Consecuencia: la estrategia de Barcelona está condenada a desaparecer en los próximos tres años en nombre de una nueva aproximación bautizada de manera más justa como «gran vecindad», en la cual Túnez y Marruecos, el Líbano e Israel, etcétera, se asociarán a Europa con el mismo tratamiento que… ¡Moldavia, Ucrania y Rusia! Marruecos y Turquía pueden seguir pidiendo su «integración» en Europa -no es para mañana-.
Sin embargo, el Mediterráneo rebosa de conflictos que inciden directamente en la vida de los europeos. Tanto la trágica situación en la que se ha visto sumergido el pueblo iraquí, con la complicidad activa de ciertas potencias europeas, como la degradación de la situación en Israel y en Palestina, atestiguan la impotencia estratégica de Europa para tener un peso en la geopolítica regional. Además, lejos de aparecer como un espacio de paz, Europa padece, diez años después de los bellos sueños de la declaración de Barcelona, las acciones criminales de todos los terrorismos. Así, la ausencia de un proyecto político europeo común se paga muy caro.
En fin, más allá de las implicaciones económicas y humanas de una situación así, la demanda migratoria de los países del sur es y seguirá siendo cada vez más apremiante en las relaciones entre las dos riberas. Nada lo detendrá. La existencia del efecto llamada, de la cultura en parte compartida, de la proximidad geográfica y la existencia de una oferta de trabajo legal e ilegal en el norte ejercen una atracción considerable sobre las poblaciones de la ribera sur. Esta situación se incrementa desde ahora por la presión que ejerce el África subsahariana sobre el Mediterráneo. Los movimientos migratorios africanos se desarrollan primero en el interior de África. Pero se dirigen cada vez más hacia el norte, para llegar a Europa.
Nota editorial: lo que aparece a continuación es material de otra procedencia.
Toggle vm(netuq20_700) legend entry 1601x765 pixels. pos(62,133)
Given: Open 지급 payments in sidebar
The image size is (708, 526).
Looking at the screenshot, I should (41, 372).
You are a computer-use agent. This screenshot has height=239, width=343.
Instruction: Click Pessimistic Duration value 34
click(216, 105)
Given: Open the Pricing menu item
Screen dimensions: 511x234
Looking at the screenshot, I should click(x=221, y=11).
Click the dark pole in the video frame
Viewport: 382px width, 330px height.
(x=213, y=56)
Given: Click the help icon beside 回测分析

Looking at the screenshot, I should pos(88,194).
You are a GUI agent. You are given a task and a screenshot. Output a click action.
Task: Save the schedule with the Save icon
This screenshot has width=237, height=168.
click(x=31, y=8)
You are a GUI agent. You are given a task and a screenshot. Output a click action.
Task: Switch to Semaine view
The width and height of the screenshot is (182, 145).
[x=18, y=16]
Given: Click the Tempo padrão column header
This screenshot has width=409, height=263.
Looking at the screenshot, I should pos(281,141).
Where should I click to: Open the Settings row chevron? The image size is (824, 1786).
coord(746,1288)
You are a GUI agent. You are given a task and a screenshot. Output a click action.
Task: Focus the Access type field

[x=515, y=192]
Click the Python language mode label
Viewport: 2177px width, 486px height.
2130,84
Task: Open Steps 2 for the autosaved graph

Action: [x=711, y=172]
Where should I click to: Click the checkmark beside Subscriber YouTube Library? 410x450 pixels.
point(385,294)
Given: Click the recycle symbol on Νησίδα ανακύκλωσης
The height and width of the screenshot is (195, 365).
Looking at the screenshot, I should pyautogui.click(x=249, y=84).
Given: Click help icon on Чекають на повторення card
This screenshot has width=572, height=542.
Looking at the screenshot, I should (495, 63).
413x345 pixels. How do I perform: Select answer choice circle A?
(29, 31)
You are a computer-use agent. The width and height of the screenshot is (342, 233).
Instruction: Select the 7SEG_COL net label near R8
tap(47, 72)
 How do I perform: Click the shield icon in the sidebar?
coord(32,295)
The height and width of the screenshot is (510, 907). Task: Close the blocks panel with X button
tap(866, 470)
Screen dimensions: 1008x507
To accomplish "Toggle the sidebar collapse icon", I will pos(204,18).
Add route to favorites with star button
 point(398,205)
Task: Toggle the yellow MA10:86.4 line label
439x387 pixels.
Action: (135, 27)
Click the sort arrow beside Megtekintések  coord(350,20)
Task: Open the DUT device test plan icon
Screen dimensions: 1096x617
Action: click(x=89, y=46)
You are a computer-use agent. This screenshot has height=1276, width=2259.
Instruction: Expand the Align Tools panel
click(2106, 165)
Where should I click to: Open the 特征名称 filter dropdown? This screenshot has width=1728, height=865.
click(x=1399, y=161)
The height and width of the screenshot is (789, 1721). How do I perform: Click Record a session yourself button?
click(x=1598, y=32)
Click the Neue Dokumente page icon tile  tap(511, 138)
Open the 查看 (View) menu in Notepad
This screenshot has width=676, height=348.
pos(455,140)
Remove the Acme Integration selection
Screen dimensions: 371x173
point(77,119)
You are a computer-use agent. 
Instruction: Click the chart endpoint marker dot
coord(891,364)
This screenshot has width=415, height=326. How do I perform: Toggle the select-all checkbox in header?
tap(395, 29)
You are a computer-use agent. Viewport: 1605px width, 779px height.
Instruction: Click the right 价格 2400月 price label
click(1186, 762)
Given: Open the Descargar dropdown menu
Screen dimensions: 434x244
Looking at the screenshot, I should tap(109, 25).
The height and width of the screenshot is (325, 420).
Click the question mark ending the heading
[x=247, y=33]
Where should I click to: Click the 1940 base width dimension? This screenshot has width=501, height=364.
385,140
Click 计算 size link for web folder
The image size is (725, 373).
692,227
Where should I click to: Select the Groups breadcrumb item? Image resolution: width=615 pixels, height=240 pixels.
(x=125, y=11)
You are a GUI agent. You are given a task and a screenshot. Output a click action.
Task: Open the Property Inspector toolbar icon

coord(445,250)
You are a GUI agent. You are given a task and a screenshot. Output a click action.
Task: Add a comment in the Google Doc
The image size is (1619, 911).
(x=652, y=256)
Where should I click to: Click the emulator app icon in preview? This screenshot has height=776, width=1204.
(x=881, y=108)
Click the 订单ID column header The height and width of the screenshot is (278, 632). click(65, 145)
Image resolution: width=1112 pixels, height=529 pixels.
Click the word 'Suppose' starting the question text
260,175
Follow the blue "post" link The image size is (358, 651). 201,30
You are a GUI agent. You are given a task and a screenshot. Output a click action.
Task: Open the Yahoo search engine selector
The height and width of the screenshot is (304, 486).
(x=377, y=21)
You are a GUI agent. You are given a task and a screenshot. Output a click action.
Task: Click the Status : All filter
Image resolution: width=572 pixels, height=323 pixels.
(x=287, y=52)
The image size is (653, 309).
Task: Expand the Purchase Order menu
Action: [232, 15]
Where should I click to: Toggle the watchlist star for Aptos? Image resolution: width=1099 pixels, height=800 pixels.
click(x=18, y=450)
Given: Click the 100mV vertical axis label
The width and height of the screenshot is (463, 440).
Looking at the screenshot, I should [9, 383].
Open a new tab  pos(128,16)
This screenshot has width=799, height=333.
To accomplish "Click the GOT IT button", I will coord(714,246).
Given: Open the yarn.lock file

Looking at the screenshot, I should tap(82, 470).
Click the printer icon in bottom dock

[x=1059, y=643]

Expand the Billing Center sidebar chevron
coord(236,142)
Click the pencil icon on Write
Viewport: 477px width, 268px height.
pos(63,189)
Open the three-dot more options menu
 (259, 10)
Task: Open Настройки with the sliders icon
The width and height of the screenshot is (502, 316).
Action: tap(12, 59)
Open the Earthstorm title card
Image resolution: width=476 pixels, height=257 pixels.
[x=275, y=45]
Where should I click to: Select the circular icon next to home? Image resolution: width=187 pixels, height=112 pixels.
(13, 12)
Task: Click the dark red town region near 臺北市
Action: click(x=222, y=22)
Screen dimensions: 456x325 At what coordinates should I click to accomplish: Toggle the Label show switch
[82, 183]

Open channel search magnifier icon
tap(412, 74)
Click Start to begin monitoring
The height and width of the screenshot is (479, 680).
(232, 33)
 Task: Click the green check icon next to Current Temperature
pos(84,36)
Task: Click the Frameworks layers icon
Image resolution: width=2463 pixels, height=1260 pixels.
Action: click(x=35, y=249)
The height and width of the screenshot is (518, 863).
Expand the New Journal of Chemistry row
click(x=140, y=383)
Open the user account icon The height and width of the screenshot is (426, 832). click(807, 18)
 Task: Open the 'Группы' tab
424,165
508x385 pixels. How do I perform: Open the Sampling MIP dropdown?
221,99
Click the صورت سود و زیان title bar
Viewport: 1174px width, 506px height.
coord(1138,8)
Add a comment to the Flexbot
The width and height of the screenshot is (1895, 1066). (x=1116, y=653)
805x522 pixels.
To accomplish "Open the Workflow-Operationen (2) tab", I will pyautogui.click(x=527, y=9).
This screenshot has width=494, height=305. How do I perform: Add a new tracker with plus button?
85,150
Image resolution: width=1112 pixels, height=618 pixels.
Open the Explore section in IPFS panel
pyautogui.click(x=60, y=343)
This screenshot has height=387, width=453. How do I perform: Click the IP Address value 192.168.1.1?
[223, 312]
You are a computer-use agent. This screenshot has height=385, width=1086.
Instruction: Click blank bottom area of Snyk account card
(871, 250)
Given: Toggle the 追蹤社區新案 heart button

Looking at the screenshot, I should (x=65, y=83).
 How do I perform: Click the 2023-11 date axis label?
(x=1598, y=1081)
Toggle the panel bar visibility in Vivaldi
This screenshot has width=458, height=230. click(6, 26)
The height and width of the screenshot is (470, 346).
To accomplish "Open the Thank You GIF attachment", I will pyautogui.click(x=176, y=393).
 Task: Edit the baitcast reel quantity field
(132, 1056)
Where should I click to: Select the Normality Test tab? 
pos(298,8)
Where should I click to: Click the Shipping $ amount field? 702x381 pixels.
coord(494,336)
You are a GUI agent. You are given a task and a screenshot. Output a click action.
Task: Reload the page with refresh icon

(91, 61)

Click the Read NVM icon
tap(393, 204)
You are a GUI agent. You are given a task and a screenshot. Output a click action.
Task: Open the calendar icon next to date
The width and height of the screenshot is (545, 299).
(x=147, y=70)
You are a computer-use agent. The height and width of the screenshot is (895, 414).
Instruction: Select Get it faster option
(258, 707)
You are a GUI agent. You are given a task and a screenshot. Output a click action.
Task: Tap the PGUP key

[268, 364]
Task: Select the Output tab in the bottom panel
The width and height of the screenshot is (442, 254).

Hoy se cuentan en la UE más de cuatro millones de inmigrantes subsaharianos legales, mientras que el número de los ilegales es por definición difícil de apreciar. España, Italia y Portugal son las principales puertas de entrada para estos inmigrantes. El informe de la OCDE de 2004 sobre las migraciones internacionales precisa: «Podemos esperar un aumento de las migraciones que provienen de África en la medida en que la dinámica demográfica del continente sigue siendo muy sostenida y que las diferencias de ingresos con los países de la OCDE persisten en niveles elevados». Ahora bien, ante esta demanda migratoria, la Unión Europea no tiene otra estrategia que la de construir una inmensa trinchera. Quiere transformar España, Italia, pero también Marruecos, Argelia y Libia en zonas tapón, mediante la institucionalización de campos de retención para refugiados y emigrados. No hay pues más remedio que reconocer que no hay ninguna reflexión seria sobre las relaciones entre políticas comerciales, integración en el espacio de influencia económico europeo y migraciones. Pero ya, ante esta ceguera, quienes habitan en el sur del Mediterráneo así como los subsaharianos demuestran, aunque fallezcan en el intento, que no tienen la intención de aceptar que este camino de tránsito sea para ellos un callejón sin salida.
Sami Naïr es profesor invitado de la Universidad Carlos III. Traducción de M. Sampons.